原发性心脏滑膜肉瘤5例临床病理学分析

Primary cardiac synovial sarcoma:a clinicopathological analysis of five cases

目的探讨原发性心脏滑膜肉瘤(primary cardiac synovial sarcoma,PCSS)的临床病理学特征、免疫表型、分子改变和鉴别诊断要点。方法收集广东省人民医院2008—2023年诊断的5例PCSS,总结其临床病理学参数,行免疫组织化学染色、荧光原位杂交(FISH)检测和二代测序,并复习相关文献。结果患者中男性4例,女性1例;年龄范围16~51岁(中位年龄30岁);2例位于心包,2例位于右心室,1例位于左心室。4例获得随访资料,4例患者分别于确诊后3、7、13和26个月死亡。肿瘤最大径6.0~14.0 cm(平均10.0 cm)。镜下检查3例为单相型,2例为双相型。免疫组织化学检测显示所有病例均表达上皮细胞膜抗原、波形蛋白、bcl-2和CD56;肿瘤细胞不同程度表达广谱细胞角蛋白、SS18-SSX、SOX2、TLE1、CD99、突触素、Calretinin和Calponin。5例均行FISH检测,结果显示所有病例SS18基因出现断裂易位。二代测序检测显示3例存在SS18-SSX基因融合:1例为SS18-SSX1;2例为SS18-SSX2。结论PCSS是一种极其罕见的心脏恶性肿瘤。在掌握临床病史和组织学特征的基础上,同时结合免疫组织化学和分子检测综合分析,才能作出PCSS的准确诊断。

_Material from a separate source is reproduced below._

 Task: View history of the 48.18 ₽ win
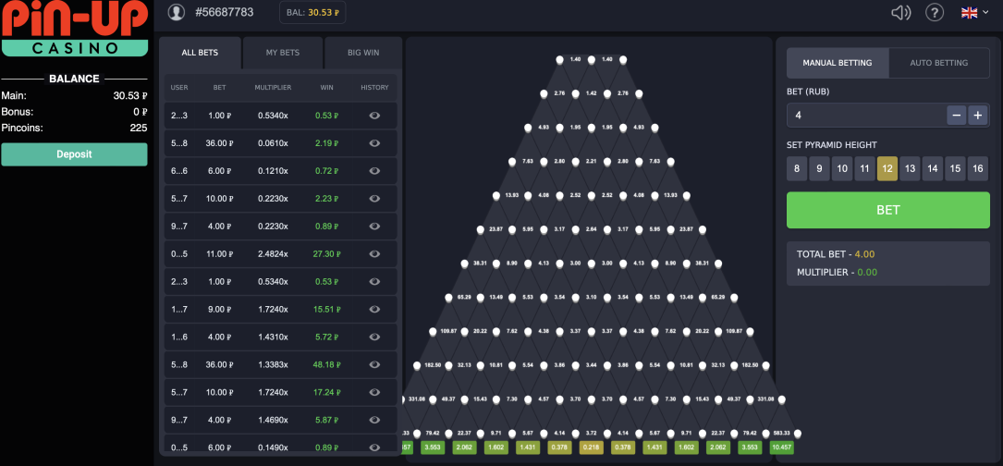coord(374,365)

Objective To assess the clinicopathological features,immunophenotype,molecular characteristics and differential diagnosis of primary cardiac synovial sarcoma(PCSS).Methods Five cases of PCSS were collected at Guangdong Provincial People′s Hospital from 2008 to 2023,and their clinicopathological features were summarized.Immunohistochemical staining,fluorescence in-situ hybridization(FISH)and next-generation sequencing(NGS)were performed,and relevant literatures were reviewed.Results The cases were found in four males and one female,ranging in ages from 16 to 51 years(median 30 years).Two cases were located in the pericardium,two in the right ventricle,and one in the left ventricle.Follow-up data were available in four cases.All the four patients died of disease at 3,7,13 and 26 months,respectively,after diagnosis.The tumor maximum diameter ranged from 6.0 to 14.0 cm in(mean 10.0 cm).Microscopically,three cases were monophasic and two cases were biphasic.Immunohistochemically,all cases were immunoreactive for EMA,vimentin,bcl-2 and CD56.The tumor cells were variably positive for pan-cytokeratin,SS18-SSX,SOX2,TLE1,CD99,synaptophysin,calretinin and calponin.FISH showed the presence of SS18 rearrangement in all the cases.NGS detected SS18-SSX gene fusion in three cases(SS18-SSX1 in one and SS18-SSX2 in two).Conclusions PCSS is an exceedingly rare neoplasm,and should be distinguished from other various malignant epithelial and mesenchymal tumors.The clinical history,histopathological and immunohistochemical features,and molecular findings are all essential to the definitive diagnosis of PCSS.